Flashback to the year 1988. I'm a high school junior on a major (budget) trip through the U.S. and traveling on a Greyhound bus. After visiting New York, I hop on the first available bus and head west to California. We'll pick it up from there.


From the moment I boarded the Greyhound, I could hear Paul Simon's immortal words in my ears. Like him, I counted the cars on the New Jersey turnpike. I wondered how far Saginaw, Michigan was. I lived off cheese balls and Pepsi, the breakfast of champions. And for long stretches, I just looked at the scenery, sometimes looking at nothing at all. New Jersey, coming from New York, was industrial and made me want to consider my choice of traveling by bus. The Midwest was flat and little less than strip malls, truck stops, and silos. Some people on the bus were like me, just along for the ride, just watching the landscape rush by. Others were more desperate, a few single mothers with their kids re-locating. And then there were those on the bus who were visiting friends or family. People who were there for a brief two-hour drive and ready to get off in Toledo, Ohio or Davenport, Iowa. 

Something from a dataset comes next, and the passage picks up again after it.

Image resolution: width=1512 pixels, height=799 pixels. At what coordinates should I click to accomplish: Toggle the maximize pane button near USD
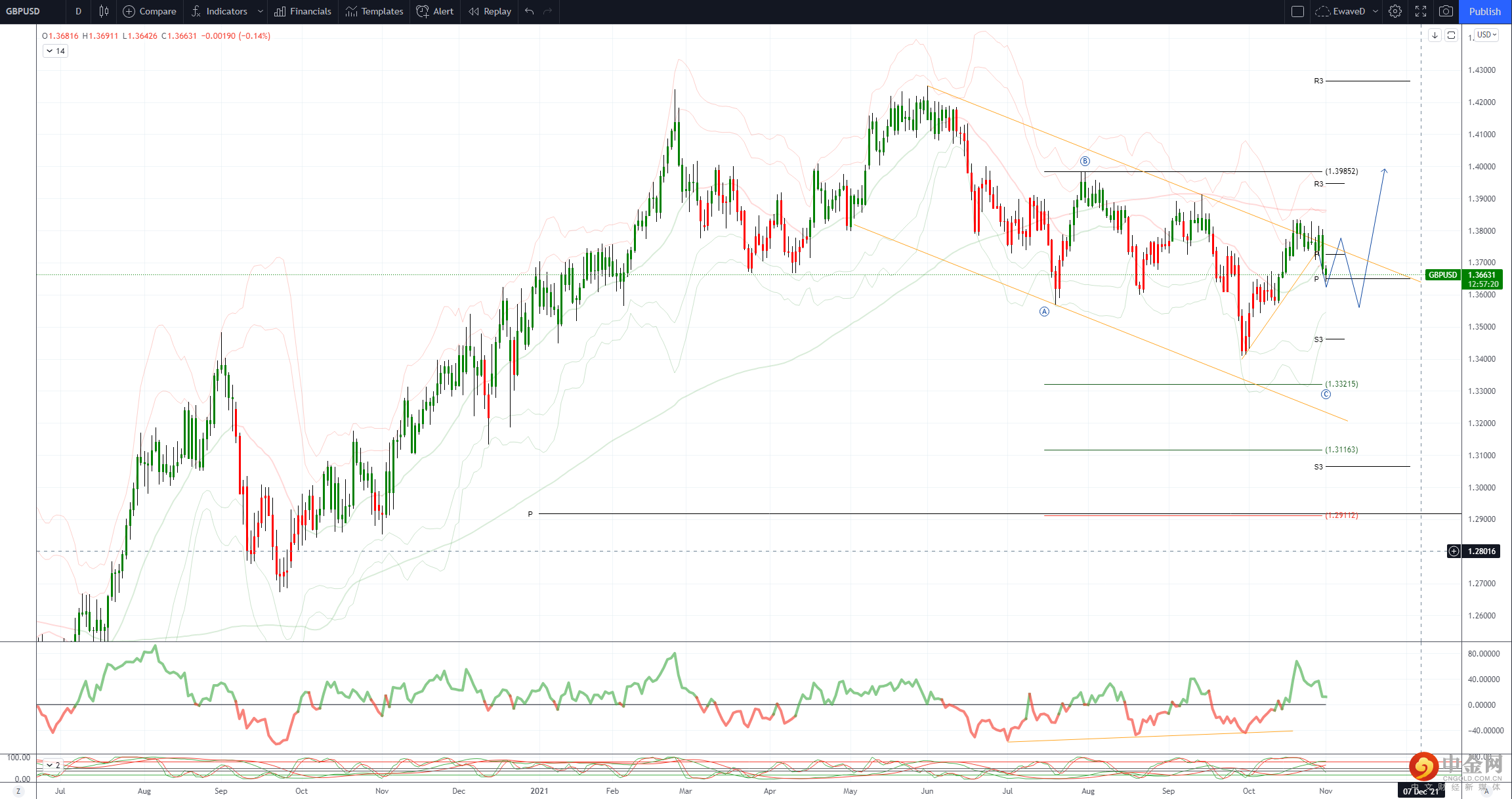tap(1452, 35)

In the Midwest, the barns and silos then gave way to never-ending cornfields. I hadn't watched "Field of Dreams" yet, otherwise I would have imagined (the way I would on future trips) a gang of former professional baseball players lurking in the cornfields. Cornfields weren't a place to harbor people yet, merely something to conceal them as in the horror epic "Children of the Corn." One traveler was less philosophical about the situation, remarking that it all looked like "a lot of nothing." 

It was the same routine everywhere. Quick stop to stretch in the small towns, lunch or dinner in Columbus or Omaha. In Omaha, the rain started coming down hard, which was a welcome change to merely blue skies and endless cornfields, picturesque though it all looked. What we didn't count on was the fact that the bus had a mind of its own. Approximately 50 miles past Lincoln, there was a quick sputter before the bus driver pulled over to the side of the road. Unfortunately, this wasn't on the Interstate, either, so that we were stranded in the middle of nowhere. This was the year 1988, so no cell phones and no connection via radio to home base, wherever that was. The bus driver announced that the bus had "a little mishap" and that he needed to go out and "find a payphone." 

There were rumblings, a few moaning passengers...and partying like it was 1999 once the bus driver left. Out came the concealed booze containers, out came the hash pipes, out came the baked goodies. Everybody chipped in, everybody shared, the broken down bus became a Kumbayah producing free-for-all. None of the passengers even tried to hide any of the evidence when the bus driver returned an hour later. The driver announced that a new bus would be picking us up and gratefully accepted a cold one from one of the passengers up front. Try that type of anarchy today. 

Eventually, the bus came another hour later, by which time all passengers were buzzed, stoned, or both. The passengers on the bus slept well that night. This was my not-so-formal introduction to partying in America. You wouldn't find that in any Paul Simon lyric.